THE EXPOSURE TRIANGLE
Photographers measure their light in Stops.
This comes from turning the dial on a camera’s shutter speed.
Traditionally, one turn of the dial equals one Stop of light.
Newer cameras are sometimes capable of greater sensitivity and can turn less than one stop.
This is the time that the camera has to take the photograph.
With traditional Digital SLR cameras, this is the time that the shutter exposes the sensor to light.
With newer mirrorless cameras or mobile phones there is not always a shutter,
so it is the amount of time that data is captured from the sensor.
For constant lighting and natural light, a longer exposure (slower shutter speed) results in a brighter photograph.
Traditionally one turn on a camera dial equals one ‘Stop’ of light.
For studio flash there is a limit to how fast most flash heads will fire,
effectively limiting the shutter speed to that of that particular flash unit.
Older flash units often have a limit of 1/60th of a second.
Newer flash units commonly work at 1/200th of a second.
Many very new flash units can work much faster, up to 1/5,000th of a second,
This High Speed Synchronisation uses a lot more battery power and takes longer to recharge between photos.
This is the diameter that the lens aperture is opened and is measured in F stops.
Three F-Stops equals one ‘Full’ Stop.
One turn on the dial represents one third of a Stop.
With Traditional Digital SLR cameras the aperture can be opened and closed.
A more open lens allows more light in.
A more closed lens allows less light in.
With most professional lenses an aperture of F2.8 is the most it can open and F22 is as small it can go.

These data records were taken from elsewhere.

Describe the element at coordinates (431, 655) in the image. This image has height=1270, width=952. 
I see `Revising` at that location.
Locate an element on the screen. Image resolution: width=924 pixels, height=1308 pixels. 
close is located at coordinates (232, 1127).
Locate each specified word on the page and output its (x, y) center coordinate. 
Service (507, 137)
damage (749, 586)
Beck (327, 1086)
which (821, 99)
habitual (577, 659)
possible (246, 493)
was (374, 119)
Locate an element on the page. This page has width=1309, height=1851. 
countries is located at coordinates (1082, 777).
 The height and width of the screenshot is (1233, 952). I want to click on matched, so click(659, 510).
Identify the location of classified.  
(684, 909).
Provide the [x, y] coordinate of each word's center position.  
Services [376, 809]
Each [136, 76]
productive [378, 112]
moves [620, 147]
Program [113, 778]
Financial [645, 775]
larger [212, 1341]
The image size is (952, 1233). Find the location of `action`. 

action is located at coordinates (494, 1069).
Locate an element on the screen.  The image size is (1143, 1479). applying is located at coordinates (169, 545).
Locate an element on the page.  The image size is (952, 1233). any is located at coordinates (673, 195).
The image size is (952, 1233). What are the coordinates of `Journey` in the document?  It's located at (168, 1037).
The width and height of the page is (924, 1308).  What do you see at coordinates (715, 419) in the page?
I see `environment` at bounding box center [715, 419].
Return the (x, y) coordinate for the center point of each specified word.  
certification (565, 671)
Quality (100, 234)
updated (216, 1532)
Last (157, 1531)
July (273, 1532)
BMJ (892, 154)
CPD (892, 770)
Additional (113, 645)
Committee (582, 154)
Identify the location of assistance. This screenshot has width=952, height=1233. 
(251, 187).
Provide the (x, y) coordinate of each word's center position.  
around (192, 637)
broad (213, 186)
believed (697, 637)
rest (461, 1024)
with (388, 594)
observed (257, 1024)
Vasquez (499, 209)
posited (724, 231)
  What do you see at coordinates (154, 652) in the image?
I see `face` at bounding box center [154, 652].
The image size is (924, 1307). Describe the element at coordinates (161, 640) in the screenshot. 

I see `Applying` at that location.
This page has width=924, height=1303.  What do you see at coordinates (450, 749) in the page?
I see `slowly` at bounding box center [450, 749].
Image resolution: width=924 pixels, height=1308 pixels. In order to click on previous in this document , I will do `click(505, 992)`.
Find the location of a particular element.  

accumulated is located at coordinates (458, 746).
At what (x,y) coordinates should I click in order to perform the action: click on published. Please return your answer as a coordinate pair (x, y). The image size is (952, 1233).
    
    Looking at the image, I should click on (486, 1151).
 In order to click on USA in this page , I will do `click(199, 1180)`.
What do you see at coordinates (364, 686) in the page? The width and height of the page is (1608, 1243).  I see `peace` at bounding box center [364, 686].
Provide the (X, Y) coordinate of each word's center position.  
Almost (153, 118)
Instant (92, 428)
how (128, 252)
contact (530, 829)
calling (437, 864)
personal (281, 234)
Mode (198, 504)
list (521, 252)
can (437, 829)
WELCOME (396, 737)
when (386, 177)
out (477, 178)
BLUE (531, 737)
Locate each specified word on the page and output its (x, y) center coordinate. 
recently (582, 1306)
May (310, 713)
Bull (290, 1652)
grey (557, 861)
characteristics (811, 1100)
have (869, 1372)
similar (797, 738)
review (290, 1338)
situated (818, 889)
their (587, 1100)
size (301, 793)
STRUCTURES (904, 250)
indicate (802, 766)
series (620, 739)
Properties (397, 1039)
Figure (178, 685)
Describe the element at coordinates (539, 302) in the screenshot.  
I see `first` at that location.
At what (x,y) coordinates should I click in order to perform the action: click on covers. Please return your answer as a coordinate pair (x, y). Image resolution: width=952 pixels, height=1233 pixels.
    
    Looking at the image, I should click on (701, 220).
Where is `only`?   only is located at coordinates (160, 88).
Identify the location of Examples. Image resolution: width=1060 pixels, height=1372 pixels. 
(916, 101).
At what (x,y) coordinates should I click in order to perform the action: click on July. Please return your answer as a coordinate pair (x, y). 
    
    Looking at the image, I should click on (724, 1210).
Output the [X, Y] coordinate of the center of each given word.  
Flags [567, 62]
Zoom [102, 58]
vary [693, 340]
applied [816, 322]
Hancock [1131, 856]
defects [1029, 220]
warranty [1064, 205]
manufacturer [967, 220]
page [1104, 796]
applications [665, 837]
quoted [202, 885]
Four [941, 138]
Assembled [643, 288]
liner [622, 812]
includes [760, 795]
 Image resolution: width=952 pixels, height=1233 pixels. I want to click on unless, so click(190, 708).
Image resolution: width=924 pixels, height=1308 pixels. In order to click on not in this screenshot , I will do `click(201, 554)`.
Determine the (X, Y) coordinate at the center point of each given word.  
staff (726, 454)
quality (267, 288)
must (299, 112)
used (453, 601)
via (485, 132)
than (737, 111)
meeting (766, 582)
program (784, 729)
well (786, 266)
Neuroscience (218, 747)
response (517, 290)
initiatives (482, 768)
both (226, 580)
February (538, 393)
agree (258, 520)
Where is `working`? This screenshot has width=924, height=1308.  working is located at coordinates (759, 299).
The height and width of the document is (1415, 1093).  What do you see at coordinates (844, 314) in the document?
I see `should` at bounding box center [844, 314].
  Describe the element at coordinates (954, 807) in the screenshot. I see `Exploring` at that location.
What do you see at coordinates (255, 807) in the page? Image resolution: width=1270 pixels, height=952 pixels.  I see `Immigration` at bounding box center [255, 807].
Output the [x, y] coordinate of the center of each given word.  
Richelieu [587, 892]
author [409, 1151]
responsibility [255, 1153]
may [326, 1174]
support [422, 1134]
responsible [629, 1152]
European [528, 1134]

Kit lenses (provided as a bundle with a camera) usually open to F5.6 and close to F22.
Some prime lenses can open further to F1.2 allowing in a lot of light.
These tend to be more expensive and for niche use.
F2.8 will result in a brighter image and
F22 will result in a darker image.
ISO (Camera Sensitivity)
This is your camera’s sensitivity,
This used to be the sensitivity of the film that you put in your camera.
Traditionally (with film) an ISO of 100 would be considered ‘standard’,
with most new digital cameras, an ISO of 400-800 is considered a baseline standard.
With film, ISO 400 would have been used for overcast conditions & ISO 800 would for sports.
ISO 1600 would have been for very low light or very fast sports.
The trade off with a higher sensitivity setting is increased grain within your photograph.
This was true for film and is still true for digital cameras.
However, newer cameras can go to very very high ISO settings and still produce very good results.
Some photographers will also deliberately use a high sensitivity setting to create a retro looking photograph directly from the camera,
this can be particularly effective for black and white photography.
This can be very effective for street photography.
Some photographers prefer to have their grain directly from the camera, rather than adding it in during post production.
Camera Exposure Modes
Traditional Camera Modes
(Point and Shoot)
Essentially, does what it says on the button.
The camera works everything out for you and happily used by snappers around the world.
However, this quickly becomes limiting when you need to photograph something other than quick snaps or in less than a ‘default’ environment.
(A bit more control)
The camera takes control of your exposure settings.
It also allows you to override any of the settings by turning their dials.
The camera will automatically adjust the other settings.
(Fixed Lens Aperture)
The photographer selects an aperture and then the camera alters the other settings to obtain the correct exposure.
Very handy when you need to obtain a specific depth of field.
(Fixed Shutter Speed)
The photographer selects a specific shutter speed.
The camera alters the other settings to obtain the correct exposure.
Very handy when you wish to shoot sports action or moving subjects.
(Fixed Shutter, Aperture & ISO)
Photographer fixes the aperture and shutter controls, usually the ISO settings as well.
Often used in a studio flash environment or where the ambient light is consistent.
Photographers will use this to ensure that a series of images all have exactly the same exposure.
This ensures consistency and can greatly cut down small adjustments during the post production phase.
Handy Developments in exposure Control
These two controls are very commonly used by digital photographers for swift and easy adjustments to exposure.
These were not available for film photography but are now used by many photographers.
Most modern cameras have this option.
You can change the desired exposure level up and down (Plus and Minus) in third stop levels.
Very handy for when your camera’s automatic exposure level is not quite right.
Particularly handy when shooting towards the light and against a dark background.
You can use this to override any mode in nearly all modern digital cameras, including Manual Mode.
A very useful tool for when you need a fixed depth of field and fixed shutter speed, but your ambient light is changing swiftly.
All of the adjustments are made by the camera automatically altering the camera's sensitivity.
This is used a lot by sports photographers who may need a fast shutter speed and fixed depth of field.